- Born: Auckland, New Zealand
- Education: University of Auckland (BA, MA) NYU (PhD)
- Scientific career
- Fields: Film Studies and Visual Culture
- Workplaces: Wayne State University Victoria University of Wellington Seattle University (Current)
- Website: www.seattleu.edu

= Kirsten Moana Thompson =

New Zealand writer

Kirsten Moana Thompson (born 1964) is an interdisciplinary scholar of American and New Zealand/Pacific cinema and visual culture. Thompson's work in American film has focused on classical American cel animation and the introduction of three strip Technicolor, on contemporary crime films and blockbuster and special effects cinema. Her work on Pacific cinema situates film production by American and Pacific filmmakers in broader cultural and visual contexts. She has also published on American horror film and German cinema.

==Education and career==
Thompson's training in history, literature and media has shaped her interdisciplinary research and teaching. Thompson received her MA in English Literature with First Class Honors from Auckland University, New Zealand and her PhD from New York University's Tisch School of the Arts in 1998 in Cinema Studies. She worked as Film Director and associate professor of Film Studies at Wayne State University in Detroit for several years. She then moved to New Zealand to take up the Directorship of the Film Program and was Professor of Film Studies at the School of English, Theatre, Film and Media Studies at University of Victoria in Wellington, New Zealand. She is currently Professor of Film Studies and Director of the Film Program at Seattle University.

== Career ==
Thompson's first sole authored book, Apocalyptic Dread: American Film at the Turn of the Millennium, examined a series of films made in the late nineties and first decade of the new century through Søren Kierkegaard's concept of dread, situating millennial cinema in philosophical, theological and cinematic traditions of anxieties about the future. Through her readings of certain films like Cape Fear (Martin Scorsese, 1991) and Candyman (Bernard Rose, 1992), Thompson offered new philosophical explanations for the long-standing cultural popularity of horror and apocalyptic cinema. Thompson's next book, Crime Films: Investigating the Scene, examined case studies of the crime, criminal and crime solver situating the detective film and crime stories within historical developments in criminology, the police force and forensic investigation. Reflecting her increasing interest in wider social and historical aspects of visual culture, her work considers the emergence of visual technologies of identification and corporeal mapping, linking them to policing, social control, and the emergence of modern identity.

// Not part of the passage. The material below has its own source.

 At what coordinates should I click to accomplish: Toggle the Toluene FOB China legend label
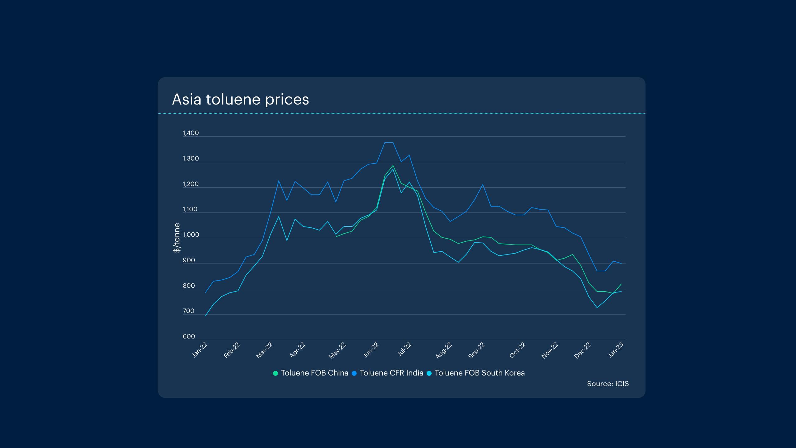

Thompson's scholarly research continues her work on American cinema and visual culture with a particular focus on classical and contemporary American animation and Color studies. She is currently working on a book Color, Classical American Animation and Visual Culture which explores the historical, philosophical, and technological dimensions of colour in the cel animation of Walt Disney, the Fleischer Bros., MGM and other leading American animation studios.

== Books ==
- Perspectives on German Cinema (Coeditor with Terri Ginsberg) NY: G.K.Hall, 1996.
- Apocalyptic Dread: American Film at the Turn of the Millennium. Albany: SUNY Press, 2007.
- Crime Films: Investigating the Scene: London: Wallflower, 2007.